The methods used in Chen et al.’s [12] and Renuka et al.’s [13] scheme have lower costs than Li et al.’s [14]. They used symmetric encryption and decryption, but had a significant difference in cost compared to ours.

9. Conclusions

Recently, several lightweight two-factor-based authentication protocols, such as Sharma and Kalra’s protocol [6] and Adavoudi-Jolfaei et al.’s protocol [11], were proposed for IoT applications. Those protocols have some benefits in efficiency because they are designed with light and straightforward operations, such as hash function and XOR without complicated cryptographic operations. However, we found that those protocols have several security weaknesses.
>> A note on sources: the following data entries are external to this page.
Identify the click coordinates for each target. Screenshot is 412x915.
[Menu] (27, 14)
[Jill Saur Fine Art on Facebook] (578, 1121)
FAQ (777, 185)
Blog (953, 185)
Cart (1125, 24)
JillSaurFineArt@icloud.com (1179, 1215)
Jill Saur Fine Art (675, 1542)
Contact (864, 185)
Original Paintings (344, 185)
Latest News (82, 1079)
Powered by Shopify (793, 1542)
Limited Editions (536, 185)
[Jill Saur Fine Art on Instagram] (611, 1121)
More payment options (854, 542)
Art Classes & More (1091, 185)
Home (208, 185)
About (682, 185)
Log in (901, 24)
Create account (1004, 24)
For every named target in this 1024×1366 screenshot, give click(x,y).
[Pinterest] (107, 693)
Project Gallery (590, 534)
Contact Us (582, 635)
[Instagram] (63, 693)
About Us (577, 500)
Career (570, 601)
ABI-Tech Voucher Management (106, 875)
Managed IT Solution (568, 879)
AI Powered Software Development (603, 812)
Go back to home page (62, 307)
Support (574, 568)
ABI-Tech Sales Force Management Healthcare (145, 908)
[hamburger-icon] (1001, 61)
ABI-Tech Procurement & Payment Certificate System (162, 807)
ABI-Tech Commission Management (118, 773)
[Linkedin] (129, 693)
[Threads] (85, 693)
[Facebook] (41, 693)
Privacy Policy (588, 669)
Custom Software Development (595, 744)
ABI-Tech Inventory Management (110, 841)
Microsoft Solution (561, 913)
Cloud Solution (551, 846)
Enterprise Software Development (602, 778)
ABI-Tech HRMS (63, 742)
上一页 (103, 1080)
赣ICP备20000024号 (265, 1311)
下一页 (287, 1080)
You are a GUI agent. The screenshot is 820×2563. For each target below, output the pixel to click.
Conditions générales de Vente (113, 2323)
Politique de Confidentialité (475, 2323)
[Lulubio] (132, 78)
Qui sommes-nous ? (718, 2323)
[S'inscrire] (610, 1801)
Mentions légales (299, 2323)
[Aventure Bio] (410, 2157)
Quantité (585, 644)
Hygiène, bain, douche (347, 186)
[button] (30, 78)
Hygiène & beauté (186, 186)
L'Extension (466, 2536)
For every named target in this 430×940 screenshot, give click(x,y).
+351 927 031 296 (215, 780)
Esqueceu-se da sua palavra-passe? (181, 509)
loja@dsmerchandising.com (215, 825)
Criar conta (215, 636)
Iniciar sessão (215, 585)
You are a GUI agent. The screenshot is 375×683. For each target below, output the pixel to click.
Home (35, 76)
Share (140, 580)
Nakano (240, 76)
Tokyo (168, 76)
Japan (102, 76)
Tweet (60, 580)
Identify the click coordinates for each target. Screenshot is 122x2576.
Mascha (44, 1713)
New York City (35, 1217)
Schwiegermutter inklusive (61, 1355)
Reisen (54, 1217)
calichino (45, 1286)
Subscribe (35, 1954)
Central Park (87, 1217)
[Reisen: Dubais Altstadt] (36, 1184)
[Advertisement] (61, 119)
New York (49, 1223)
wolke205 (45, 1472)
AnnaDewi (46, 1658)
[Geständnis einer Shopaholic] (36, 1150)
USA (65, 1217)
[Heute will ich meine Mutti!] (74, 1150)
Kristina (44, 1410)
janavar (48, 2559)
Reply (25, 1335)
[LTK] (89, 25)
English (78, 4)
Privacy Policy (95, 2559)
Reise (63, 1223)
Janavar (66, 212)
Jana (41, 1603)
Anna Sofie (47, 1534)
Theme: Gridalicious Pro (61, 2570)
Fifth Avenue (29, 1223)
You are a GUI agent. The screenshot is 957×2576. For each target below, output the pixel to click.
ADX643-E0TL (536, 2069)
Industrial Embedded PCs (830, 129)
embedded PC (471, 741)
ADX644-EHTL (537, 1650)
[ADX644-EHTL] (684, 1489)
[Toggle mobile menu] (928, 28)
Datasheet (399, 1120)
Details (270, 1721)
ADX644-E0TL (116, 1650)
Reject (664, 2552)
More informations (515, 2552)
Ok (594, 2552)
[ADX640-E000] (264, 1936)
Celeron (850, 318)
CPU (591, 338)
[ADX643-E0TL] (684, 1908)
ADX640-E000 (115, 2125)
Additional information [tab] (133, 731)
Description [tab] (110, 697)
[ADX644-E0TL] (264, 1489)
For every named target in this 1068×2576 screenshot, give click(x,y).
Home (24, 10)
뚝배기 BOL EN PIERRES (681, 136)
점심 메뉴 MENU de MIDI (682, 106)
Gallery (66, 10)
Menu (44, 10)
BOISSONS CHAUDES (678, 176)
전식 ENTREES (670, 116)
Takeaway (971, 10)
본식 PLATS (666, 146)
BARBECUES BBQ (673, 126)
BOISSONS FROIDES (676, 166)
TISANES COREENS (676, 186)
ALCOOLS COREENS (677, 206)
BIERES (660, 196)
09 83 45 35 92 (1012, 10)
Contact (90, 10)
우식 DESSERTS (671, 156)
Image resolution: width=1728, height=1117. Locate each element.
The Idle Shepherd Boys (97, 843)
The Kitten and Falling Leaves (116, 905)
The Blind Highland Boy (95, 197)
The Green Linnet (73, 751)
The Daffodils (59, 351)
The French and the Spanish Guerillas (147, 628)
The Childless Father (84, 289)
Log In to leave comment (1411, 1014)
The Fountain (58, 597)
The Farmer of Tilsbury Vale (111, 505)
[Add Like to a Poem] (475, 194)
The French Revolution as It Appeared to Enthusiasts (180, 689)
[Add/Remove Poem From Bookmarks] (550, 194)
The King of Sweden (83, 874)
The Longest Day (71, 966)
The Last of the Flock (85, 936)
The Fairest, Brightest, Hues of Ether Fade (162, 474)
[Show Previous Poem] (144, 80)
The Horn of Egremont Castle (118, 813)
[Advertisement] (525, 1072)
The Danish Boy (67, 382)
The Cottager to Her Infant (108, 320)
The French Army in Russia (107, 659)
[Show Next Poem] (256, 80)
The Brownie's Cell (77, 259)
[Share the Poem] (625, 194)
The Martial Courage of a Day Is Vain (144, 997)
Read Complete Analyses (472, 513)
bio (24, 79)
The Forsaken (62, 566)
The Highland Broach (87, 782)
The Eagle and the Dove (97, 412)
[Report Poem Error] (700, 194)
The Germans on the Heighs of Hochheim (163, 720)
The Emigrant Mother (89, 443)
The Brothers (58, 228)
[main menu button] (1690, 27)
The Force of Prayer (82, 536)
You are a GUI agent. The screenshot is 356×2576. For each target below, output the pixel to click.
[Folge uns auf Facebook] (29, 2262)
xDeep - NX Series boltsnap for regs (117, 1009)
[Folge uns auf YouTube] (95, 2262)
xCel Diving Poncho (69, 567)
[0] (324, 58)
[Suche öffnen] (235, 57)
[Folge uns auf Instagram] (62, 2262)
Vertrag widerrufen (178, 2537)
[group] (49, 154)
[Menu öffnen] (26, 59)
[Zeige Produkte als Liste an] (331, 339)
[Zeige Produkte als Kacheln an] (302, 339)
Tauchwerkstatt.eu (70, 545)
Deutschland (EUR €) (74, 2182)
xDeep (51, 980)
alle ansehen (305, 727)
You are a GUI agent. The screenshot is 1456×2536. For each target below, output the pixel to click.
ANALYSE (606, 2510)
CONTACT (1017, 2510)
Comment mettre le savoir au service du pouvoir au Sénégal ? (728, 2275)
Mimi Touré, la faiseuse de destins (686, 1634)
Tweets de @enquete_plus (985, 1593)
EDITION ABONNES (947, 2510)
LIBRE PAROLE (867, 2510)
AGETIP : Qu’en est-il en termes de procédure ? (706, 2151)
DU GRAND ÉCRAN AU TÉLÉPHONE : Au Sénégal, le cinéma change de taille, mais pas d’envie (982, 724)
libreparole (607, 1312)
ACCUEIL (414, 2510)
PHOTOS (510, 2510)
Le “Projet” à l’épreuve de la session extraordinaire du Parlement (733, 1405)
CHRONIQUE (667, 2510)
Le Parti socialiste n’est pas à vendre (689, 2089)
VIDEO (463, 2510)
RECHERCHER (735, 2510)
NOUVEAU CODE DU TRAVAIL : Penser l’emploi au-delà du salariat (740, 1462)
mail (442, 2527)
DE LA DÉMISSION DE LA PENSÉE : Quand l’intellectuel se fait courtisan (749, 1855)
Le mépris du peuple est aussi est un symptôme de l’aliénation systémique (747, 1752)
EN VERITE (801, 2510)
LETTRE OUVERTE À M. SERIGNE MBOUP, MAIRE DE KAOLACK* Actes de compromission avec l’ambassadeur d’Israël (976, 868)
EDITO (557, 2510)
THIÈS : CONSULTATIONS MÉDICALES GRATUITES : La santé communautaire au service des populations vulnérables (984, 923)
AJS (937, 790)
To address these problems, we use three factors: the practitioner’s identity, a password, and biometric information. We propose a lightweight three-factor user authentication scheme to fix several issues in Sharma and Kalra’s protocol [6] and Adavoudi-Jolfaei et al.’s protocol [11]. We provide the security verification of the proposed scheme using ProVerif. Furthermore, we show that our proposed method outperforms other proposed symmetric-based or elliptic curve-based methods.

We are motivated to fix the problems of existing protocols and proposed a more efficient and secure authentication scheme. Our scheme is designed only with the hash function and XOR, providing fast and secure authentication. The proposed protocol can be used for various IoT applications such as medical devices.

Our proposed scheme can be implemented with simple operations, but introduces 11 new parameters. Furthermore, while our scheme is lighter than the symmetric-based or elliptic curve-based methods, it is not significantly lighter than the only used XOR and hash method. Therefore, in future work, we aim to develop a simpler authentication scheme with fewer variables. We also aim to develop a lightweight 3-factor authentication scheme with fewer xor operations and hash functions. Our efforts will contribute to creating a faster and more secure authentication scheme.